COMMENTARY 
Second-Amendment ShowdownBy MIKE COX
November 23, 2007; Page A13

The Supreme Court has agreed to take up a case that will affect millions of 
Americans and could also have an impact on the 2008 elections. That case, 
Parker v. D.C., should settle the decades-old argument whether the right "to 
keep and bear arms" of the Constitution's Second Amendment is an individual 
right -- that all Americans enjoy -- or only a collective right that states may 
regulate freely. Legal, historical and even empirical reasons all command a 
decision that recognizes the Second Amendment guarantee as an individual right.
The amendment reads: "A well-regulated militia being necessary to the security 
of a free state, the right of the people to keep and bear arms shall not be 
infringed." If "the right of the people" to keep and bear arms was merely an 
incident of, or subordinate to, a governmental (i.e., a collective) purpose -- 
that of ensuring an efficient or "well regulated" militia -- it would be 
logical to conclude, as does the District of Columbia -- that government can 
outlaw the individual ownership of guns. But this collective interpretation is 
incorrect.
To analyze what "the right of the people" means, look elsewhere within the Bill 
of Rights for guidance. The First Amendment speaks of "the right of the people 
peaceably to assemble . . ." No one seriously argues that the right to assemble 
or associate with your fellow citizens is predicated on the number of citizens 
or the assent of a government. It is an individual right.

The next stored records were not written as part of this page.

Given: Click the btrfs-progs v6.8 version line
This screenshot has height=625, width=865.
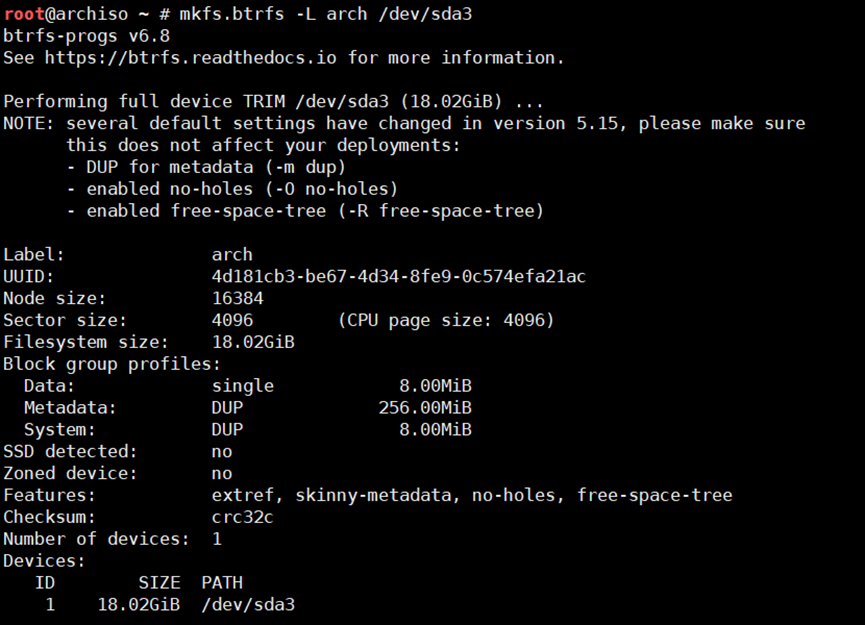Looking at the screenshot, I should coord(86,36).
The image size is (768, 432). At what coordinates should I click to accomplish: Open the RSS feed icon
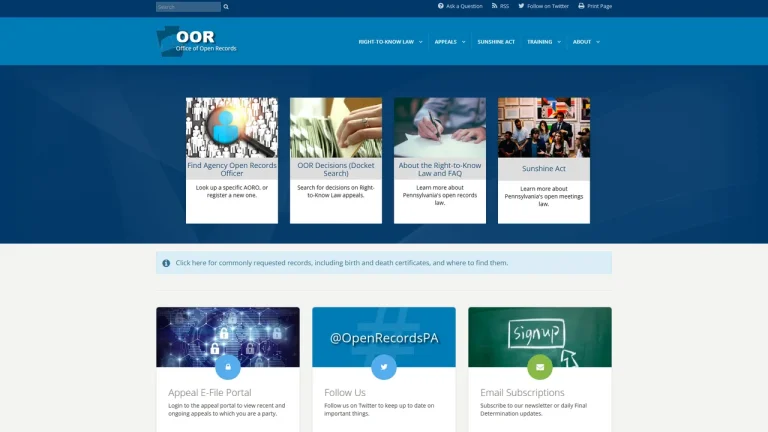point(494,6)
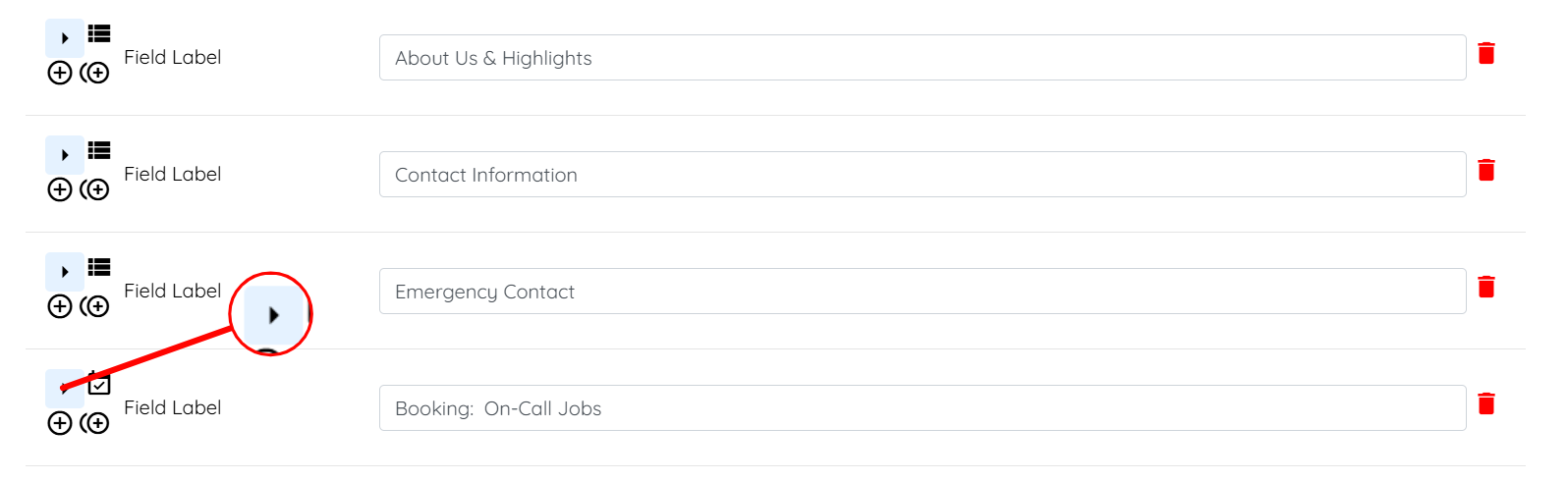Delete the Emergency Contact field
Screen dimensions: 1568x481
[x=1485, y=287]
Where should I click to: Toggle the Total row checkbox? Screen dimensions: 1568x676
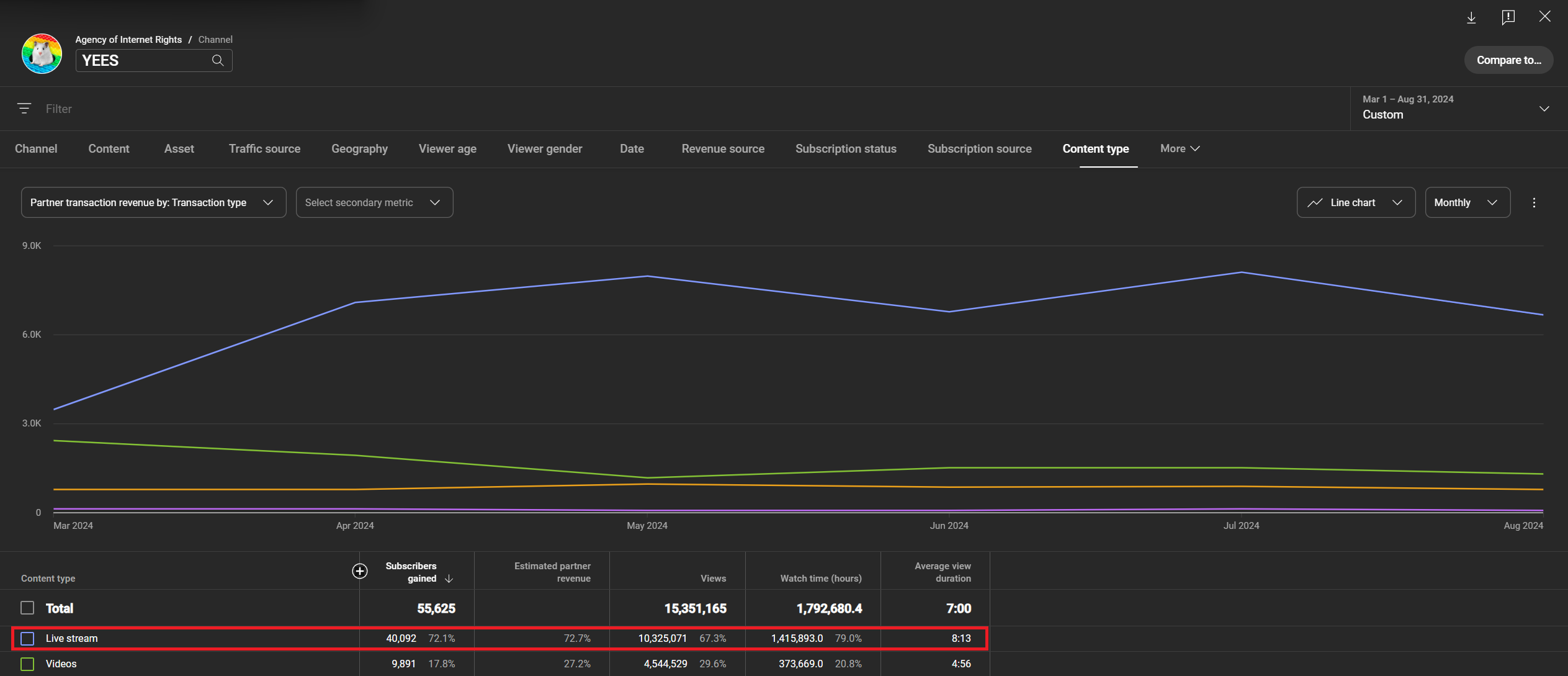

The Fourth Amendment says, "the right of the people to be secure in their 
persons, houses, papers, and effects, against unreasonable searches and 
seizures, shall not be violated . . . " The "people" here does not refer to a 
collectivity, either.
The rights guaranteed in the Bill of Right are individual. The Third and Fifth 
Amendments protect individual property owners; the Fourth, Fifth, Sixth and 
Eighth Amendments protect potential individual criminal defendants from 
unreasonable searches, involuntary incrimination, appearing in court without an 
attorney, excessive bail, and cruel and unusual punishments.
The Ninth Amendment protects individual rights not otherwise enumerated in the 
Bill of Rights. The 10th Amendment states, "The powers not delegated to the 
United States by the Constitution, nor prohibited by it to the states, are 
reserved to the states respectively, or to the people." Here, "the people" are 
separate from "the states"; thus, the Second Amendment must be about more than 
simply a "state" militia when it uses the term "the people."

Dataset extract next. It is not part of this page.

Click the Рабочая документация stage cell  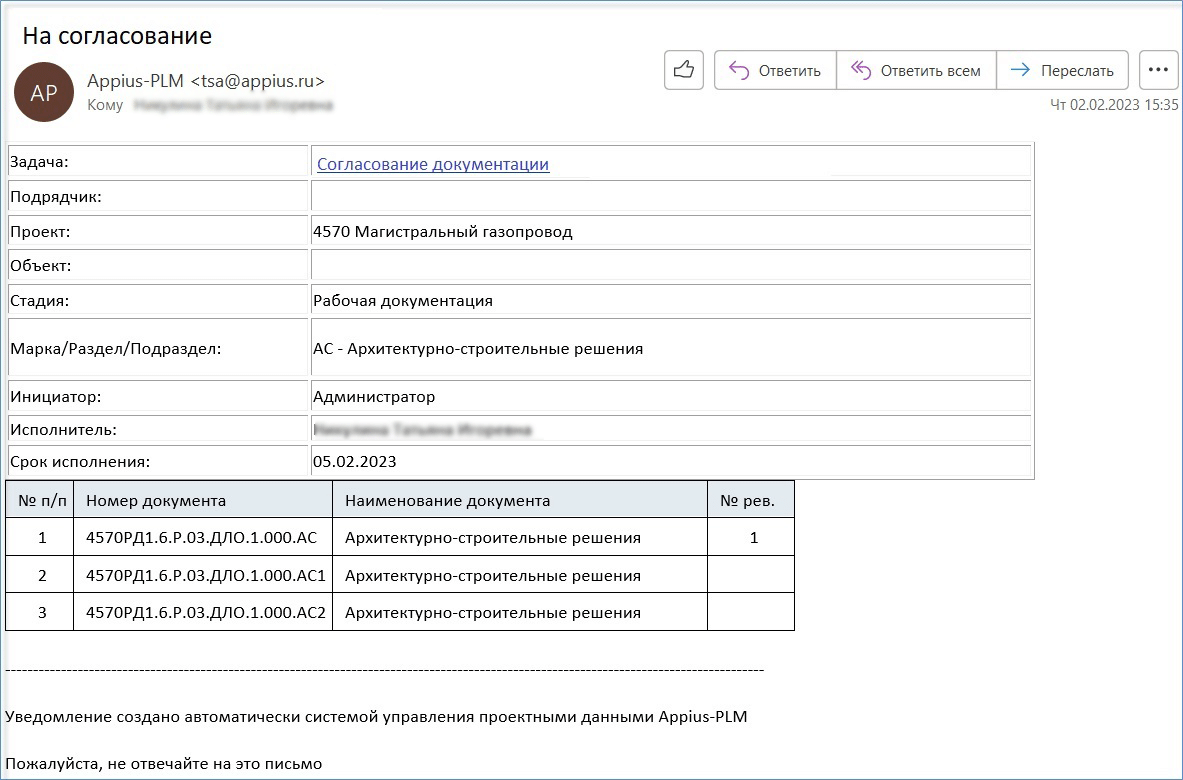click(x=403, y=300)
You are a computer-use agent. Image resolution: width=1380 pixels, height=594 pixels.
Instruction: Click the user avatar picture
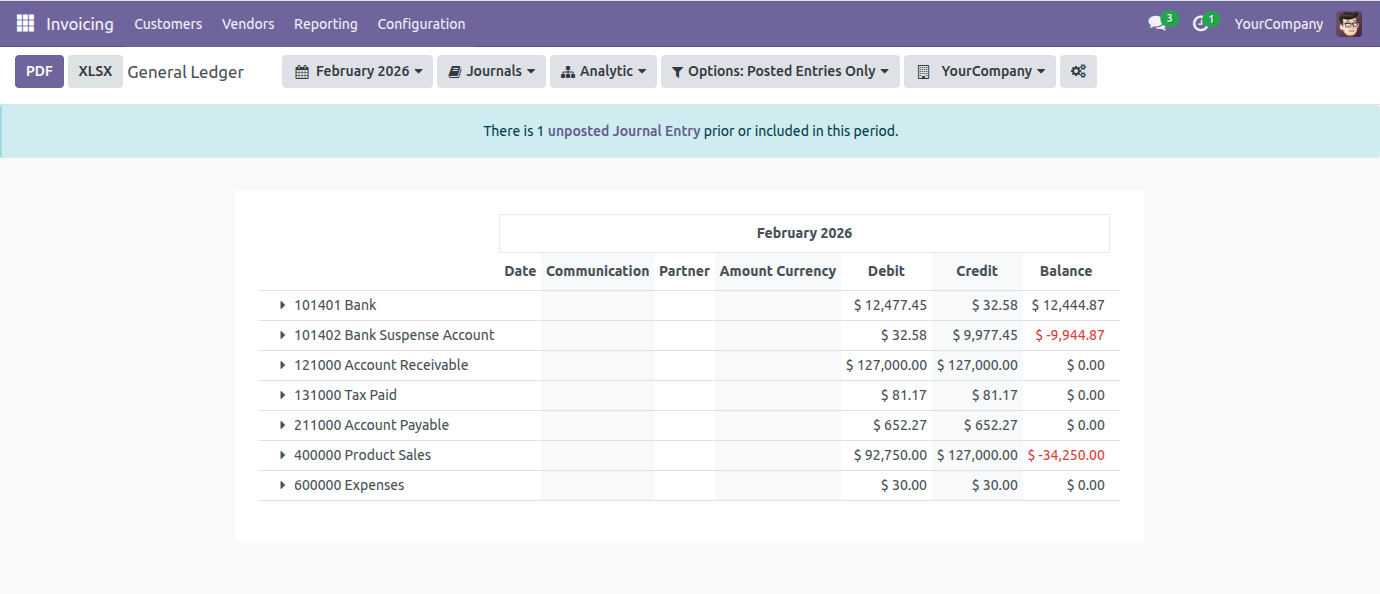click(x=1349, y=24)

Consider the grammar. The Second Amendment is about the right to "keep and bear 
arms." Before the conjunction "and" there is a right to "keep," meaning to 
possess. This word would be superfluous if the Second Amendment were only about 
bearing arms as part of the state militia. Reading these words to restrict the 
right to possess arms strains common rules of composition.
Colonial history and politics are also instructive. James Madison wrote the 
Bill of Rights to provide a political compromise between the Federalists, who 
favored a strong central government, and the Anti-Federalists, who feared a 
strong central government as an inherent danger to individual rights. In June 
1789, then Rep. Madison introduced 12 amendments, a "bill of rights," to the 
Constitution to convince the remaining two of the original 13 colonies to 
ratify the document.
Madison's draft borrowed liberally from the English Bill of Rights of 1689 and 
Virginia's Declaration of Rights. Both granted individual rights, not 
collective rights. As a result, Madison proposed a bill of rights that 
reflected, as Stanford University historian Jack Rakove notes, his belief that 
the "greatest dangers to liberty would continue to arise within the states, 
rather than from a reconstituted national government." Accordingly, Mr. Rakove 
writes that "Madison justified all of these proposals (Bill of Rights) in terms 
of the protection they would extend to individual and minority rights."
One of the earliest scholars of the Constitution and the Bill of Rights, 
Supreme Court Justice Joseph Story, confirmed this focus on individuals in his 
famous "Commentaries on the Constitution of the United States" in 1833. "The 
right of the citizens to keep and bear arms," Story wrote, "has justly been 
considered, as the palladium of the liberties of republics, since it offers a 
strong moral check against the usurpation and arbitrary power of rulers . . ."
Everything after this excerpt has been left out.